> _TRY IT_: From the material below, copy every line in which the word "Toggle" occurs.

============

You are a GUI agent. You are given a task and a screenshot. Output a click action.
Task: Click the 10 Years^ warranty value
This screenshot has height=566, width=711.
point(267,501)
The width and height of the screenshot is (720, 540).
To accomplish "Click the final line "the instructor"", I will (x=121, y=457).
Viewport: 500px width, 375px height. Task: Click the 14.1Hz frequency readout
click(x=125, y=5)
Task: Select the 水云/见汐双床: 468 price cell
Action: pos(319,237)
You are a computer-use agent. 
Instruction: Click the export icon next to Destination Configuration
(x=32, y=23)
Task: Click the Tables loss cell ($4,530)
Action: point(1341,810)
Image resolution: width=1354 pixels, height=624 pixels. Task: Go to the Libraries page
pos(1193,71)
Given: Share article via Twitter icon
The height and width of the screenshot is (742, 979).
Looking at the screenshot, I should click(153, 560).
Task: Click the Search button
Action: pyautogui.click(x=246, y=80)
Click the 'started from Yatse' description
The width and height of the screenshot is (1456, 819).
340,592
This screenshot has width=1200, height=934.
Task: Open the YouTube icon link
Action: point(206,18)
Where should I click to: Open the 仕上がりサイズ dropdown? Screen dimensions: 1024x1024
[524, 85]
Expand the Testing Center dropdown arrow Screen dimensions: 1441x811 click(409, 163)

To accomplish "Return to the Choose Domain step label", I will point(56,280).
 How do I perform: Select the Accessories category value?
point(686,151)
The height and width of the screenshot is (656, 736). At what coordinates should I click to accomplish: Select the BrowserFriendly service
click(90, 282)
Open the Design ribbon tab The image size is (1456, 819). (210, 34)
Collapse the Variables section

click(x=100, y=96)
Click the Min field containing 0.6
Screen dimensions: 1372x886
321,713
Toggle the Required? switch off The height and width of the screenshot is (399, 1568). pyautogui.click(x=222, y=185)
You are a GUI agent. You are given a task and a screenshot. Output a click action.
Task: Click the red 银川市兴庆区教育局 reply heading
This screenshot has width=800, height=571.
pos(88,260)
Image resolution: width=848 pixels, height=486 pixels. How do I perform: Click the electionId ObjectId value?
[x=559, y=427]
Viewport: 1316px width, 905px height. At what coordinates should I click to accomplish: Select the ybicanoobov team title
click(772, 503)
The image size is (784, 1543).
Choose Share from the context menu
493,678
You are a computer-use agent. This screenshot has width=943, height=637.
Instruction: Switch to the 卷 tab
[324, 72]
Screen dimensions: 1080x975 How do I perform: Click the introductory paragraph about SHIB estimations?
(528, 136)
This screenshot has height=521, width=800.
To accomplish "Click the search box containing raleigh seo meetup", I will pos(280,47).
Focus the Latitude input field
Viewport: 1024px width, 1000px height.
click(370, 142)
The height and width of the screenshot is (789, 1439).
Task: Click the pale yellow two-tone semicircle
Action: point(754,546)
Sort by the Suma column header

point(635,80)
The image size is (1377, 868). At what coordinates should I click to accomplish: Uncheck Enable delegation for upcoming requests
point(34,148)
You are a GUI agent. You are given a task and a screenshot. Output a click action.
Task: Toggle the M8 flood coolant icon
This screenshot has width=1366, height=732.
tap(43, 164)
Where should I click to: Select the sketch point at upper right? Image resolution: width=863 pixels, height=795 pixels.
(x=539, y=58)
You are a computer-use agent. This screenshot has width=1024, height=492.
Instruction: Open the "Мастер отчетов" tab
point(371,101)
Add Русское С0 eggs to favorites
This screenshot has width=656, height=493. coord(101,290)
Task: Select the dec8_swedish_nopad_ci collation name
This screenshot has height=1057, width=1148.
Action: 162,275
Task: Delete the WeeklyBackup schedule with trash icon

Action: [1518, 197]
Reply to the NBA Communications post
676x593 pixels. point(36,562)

============

> _RESPONSE TO THIS TASK_:
Toggle the Required? switch off The height and width of the screenshot is (399, 1568). pyautogui.click(x=222, y=185)
Task: Toggle the M8 flood coolant icon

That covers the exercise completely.